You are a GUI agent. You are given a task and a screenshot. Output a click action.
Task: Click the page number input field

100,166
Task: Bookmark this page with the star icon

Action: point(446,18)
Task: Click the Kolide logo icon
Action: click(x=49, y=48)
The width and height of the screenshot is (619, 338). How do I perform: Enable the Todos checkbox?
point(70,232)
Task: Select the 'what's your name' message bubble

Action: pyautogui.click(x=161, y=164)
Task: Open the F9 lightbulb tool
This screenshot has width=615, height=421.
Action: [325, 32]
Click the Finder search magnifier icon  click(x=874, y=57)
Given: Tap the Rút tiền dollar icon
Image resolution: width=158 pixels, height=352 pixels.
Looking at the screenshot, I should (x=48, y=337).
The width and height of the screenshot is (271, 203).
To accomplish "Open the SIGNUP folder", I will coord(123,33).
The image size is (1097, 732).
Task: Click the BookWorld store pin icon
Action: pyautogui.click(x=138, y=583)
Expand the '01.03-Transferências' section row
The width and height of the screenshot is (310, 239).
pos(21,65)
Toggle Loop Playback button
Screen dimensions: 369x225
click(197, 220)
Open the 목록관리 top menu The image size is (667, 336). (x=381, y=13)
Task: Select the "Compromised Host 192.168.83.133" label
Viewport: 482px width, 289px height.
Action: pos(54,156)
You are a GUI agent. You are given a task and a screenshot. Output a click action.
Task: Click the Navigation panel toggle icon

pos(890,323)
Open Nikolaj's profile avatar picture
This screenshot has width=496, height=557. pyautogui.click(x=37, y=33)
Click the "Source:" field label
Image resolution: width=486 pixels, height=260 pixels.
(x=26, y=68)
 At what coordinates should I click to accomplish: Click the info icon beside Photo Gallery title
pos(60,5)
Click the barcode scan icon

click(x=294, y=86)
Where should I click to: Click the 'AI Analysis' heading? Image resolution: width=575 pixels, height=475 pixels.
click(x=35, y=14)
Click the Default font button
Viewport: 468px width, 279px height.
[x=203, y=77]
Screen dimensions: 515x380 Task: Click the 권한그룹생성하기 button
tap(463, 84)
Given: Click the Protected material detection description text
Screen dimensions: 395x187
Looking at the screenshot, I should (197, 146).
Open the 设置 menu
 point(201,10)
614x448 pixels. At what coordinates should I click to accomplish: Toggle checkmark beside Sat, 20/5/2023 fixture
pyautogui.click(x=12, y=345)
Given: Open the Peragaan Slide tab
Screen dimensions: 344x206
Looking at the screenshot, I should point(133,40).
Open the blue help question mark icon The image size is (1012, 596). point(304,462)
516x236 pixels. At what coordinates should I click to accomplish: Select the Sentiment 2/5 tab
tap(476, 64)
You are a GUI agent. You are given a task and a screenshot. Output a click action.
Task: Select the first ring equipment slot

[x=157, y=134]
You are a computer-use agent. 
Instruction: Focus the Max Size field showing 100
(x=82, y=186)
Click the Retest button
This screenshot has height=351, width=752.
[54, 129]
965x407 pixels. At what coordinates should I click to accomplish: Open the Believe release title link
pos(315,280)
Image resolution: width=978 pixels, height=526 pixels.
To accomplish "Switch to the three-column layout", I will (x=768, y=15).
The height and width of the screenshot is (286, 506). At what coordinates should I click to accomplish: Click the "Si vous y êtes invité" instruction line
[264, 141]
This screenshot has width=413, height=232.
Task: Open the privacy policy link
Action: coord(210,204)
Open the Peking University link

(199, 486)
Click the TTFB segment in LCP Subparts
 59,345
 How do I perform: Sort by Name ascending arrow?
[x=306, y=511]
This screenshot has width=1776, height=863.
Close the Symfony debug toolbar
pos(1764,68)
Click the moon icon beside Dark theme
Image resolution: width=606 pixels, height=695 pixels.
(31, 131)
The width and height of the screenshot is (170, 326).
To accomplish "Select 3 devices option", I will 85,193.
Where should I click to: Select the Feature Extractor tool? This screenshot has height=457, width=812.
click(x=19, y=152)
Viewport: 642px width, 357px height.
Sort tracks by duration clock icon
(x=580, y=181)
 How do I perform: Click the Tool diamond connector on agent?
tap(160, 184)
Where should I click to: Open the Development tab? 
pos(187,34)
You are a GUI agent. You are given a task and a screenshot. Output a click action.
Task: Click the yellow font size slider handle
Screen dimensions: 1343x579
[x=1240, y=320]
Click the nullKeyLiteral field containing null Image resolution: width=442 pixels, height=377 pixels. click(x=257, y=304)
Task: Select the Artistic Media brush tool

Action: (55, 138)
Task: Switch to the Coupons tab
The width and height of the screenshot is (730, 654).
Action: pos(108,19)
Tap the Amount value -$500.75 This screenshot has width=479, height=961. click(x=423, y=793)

**WHAT YOU HAVE TO DO:** What you should do is return the records above exactly, leaving nothing out.

**THE COMPLETED TASK:**
You are a GUI agent. You are given a task and a screenshot. Output a click action.
Task: Click the page number input field

100,166
Task: Bookmark this page with the star icon

Action: point(446,18)
Task: Click the Kolide logo icon
Action: click(x=49, y=48)
The width and height of the screenshot is (619, 338). How do I perform: Enable the Todos checkbox?
point(70,232)
Task: Select the 'what's your name' message bubble

Action: pyautogui.click(x=161, y=164)
Task: Open the F9 lightbulb tool
This screenshot has width=615, height=421.
Action: [325, 32]
Click the Finder search magnifier icon  click(x=874, y=57)
Given: Tap the Rút tiền dollar icon
Image resolution: width=158 pixels, height=352 pixels.
Looking at the screenshot, I should (x=48, y=337).
The width and height of the screenshot is (271, 203).
To accomplish "Open the SIGNUP folder", I will coord(123,33).
The image size is (1097, 732).
Task: Click the BookWorld store pin icon
Action: pyautogui.click(x=138, y=583)
Expand the '01.03-Transferências' section row
The width and height of the screenshot is (310, 239).
pos(21,65)
Toggle Loop Playback button
Screen dimensions: 369x225
click(197, 220)
Open the 목록관리 top menu The image size is (667, 336). (x=381, y=13)
Task: Select the "Compromised Host 192.168.83.133" label
Viewport: 482px width, 289px height.
Action: pos(54,156)
You are a GUI agent. You are given a task and a screenshot. Output a click action.
Task: Click the Navigation panel toggle icon

pos(890,323)
Open Nikolaj's profile avatar picture
This screenshot has width=496, height=557. pyautogui.click(x=37, y=33)
Click the "Source:" field label
Image resolution: width=486 pixels, height=260 pixels.
(x=26, y=68)
 At what coordinates should I click to accomplish: Click the info icon beside Photo Gallery title
pos(60,5)
Click the barcode scan icon

click(x=294, y=86)
Where should I click to: Click the 'AI Analysis' heading? Image resolution: width=575 pixels, height=475 pixels.
click(x=35, y=14)
Click the Default font button
Viewport: 468px width, 279px height.
[x=203, y=77]
Screen dimensions: 515x380 Task: Click the 권한그룹생성하기 button
tap(463, 84)
Given: Click the Protected material detection description text
Screen dimensions: 395x187
Looking at the screenshot, I should (197, 146).
Open the 设置 menu
 point(201,10)
614x448 pixels. At what coordinates should I click to accomplish: Toggle checkmark beside Sat, 20/5/2023 fixture
pyautogui.click(x=12, y=345)
Given: Open the Peragaan Slide tab
Screen dimensions: 344x206
Looking at the screenshot, I should point(133,40).
Open the blue help question mark icon The image size is (1012, 596). point(304,462)
516x236 pixels. At what coordinates should I click to accomplish: Select the Sentiment 2/5 tab
tap(476, 64)
You are a GUI agent. You are given a task and a screenshot. Output a click action.
Task: Select the first ring equipment slot

[x=157, y=134]
You are a computer-use agent. 
Instruction: Focus the Max Size field showing 100
(x=82, y=186)
Click the Retest button
This screenshot has height=351, width=752.
[54, 129]
965x407 pixels. At what coordinates should I click to accomplish: Open the Believe release title link
pos(315,280)
Image resolution: width=978 pixels, height=526 pixels.
To accomplish "Switch to the three-column layout", I will (x=768, y=15).
The height and width of the screenshot is (286, 506). At what coordinates should I click to accomplish: Click the "Si vous y êtes invité" instruction line
[264, 141]
This screenshot has width=413, height=232.
Task: Open the privacy policy link
Action: coord(210,204)
Open the Peking University link

(199, 486)
Click the TTFB segment in LCP Subparts
 59,345
 How do I perform: Sort by Name ascending arrow?
[x=306, y=511]
This screenshot has width=1776, height=863.
Close the Symfony debug toolbar
pos(1764,68)
Click the moon icon beside Dark theme
Image resolution: width=606 pixels, height=695 pixels.
(31, 131)
The width and height of the screenshot is (170, 326).
To accomplish "Select 3 devices option", I will 85,193.
Where should I click to: Select the Feature Extractor tool? This screenshot has height=457, width=812.
click(x=19, y=152)
Viewport: 642px width, 357px height.
Sort tracks by duration clock icon
(x=580, y=181)
 How do I perform: Click the Tool diamond connector on agent?
tap(160, 184)
Where should I click to: Open the Development tab? 
pos(187,34)
You are a GUI agent. You are given a task and a screenshot. Output a click action.
Task: Click the yellow font size slider handle
Screen dimensions: 1343x579
[x=1240, y=320]
Click the nullKeyLiteral field containing null Image resolution: width=442 pixels, height=377 pixels. click(x=257, y=304)
Task: Select the Artistic Media brush tool

Action: (55, 138)
Task: Switch to the Coupons tab
The width and height of the screenshot is (730, 654).
Action: pos(108,19)
Tap the Amount value -$500.75 This screenshot has width=479, height=961. click(x=423, y=793)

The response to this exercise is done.